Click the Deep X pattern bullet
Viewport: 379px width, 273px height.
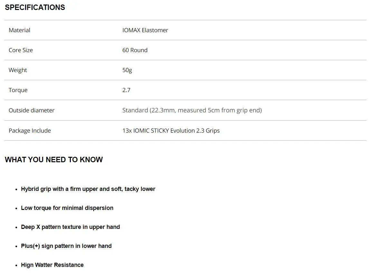click(70, 227)
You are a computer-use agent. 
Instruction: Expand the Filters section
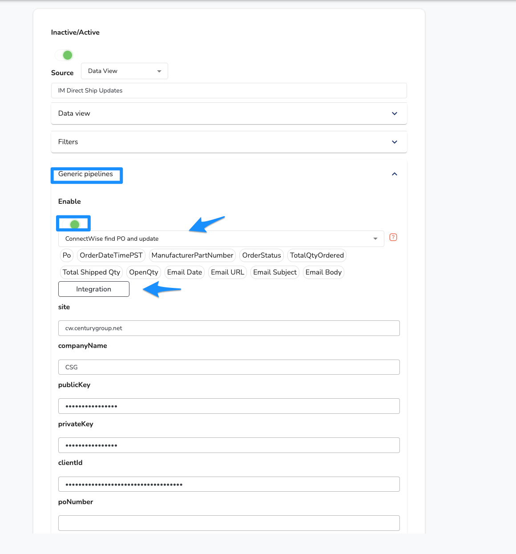[229, 142]
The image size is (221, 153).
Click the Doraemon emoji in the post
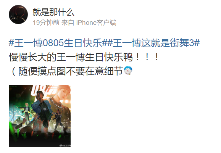(x=128, y=71)
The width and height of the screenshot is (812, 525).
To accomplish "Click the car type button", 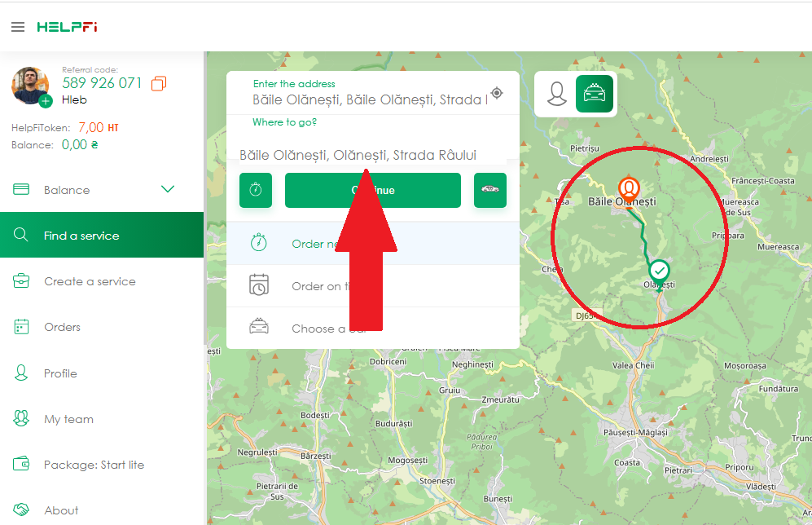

**WHAT YOU ARE ASKED TO DO**
Only the lines from the one containing "The width and" through the last line of the entries above belong in the copy; reproduce them exactly and drop every picture.

**RESULT BELOW**
The width and height of the screenshot is (812, 525).
To accomplish "Click the car type button", 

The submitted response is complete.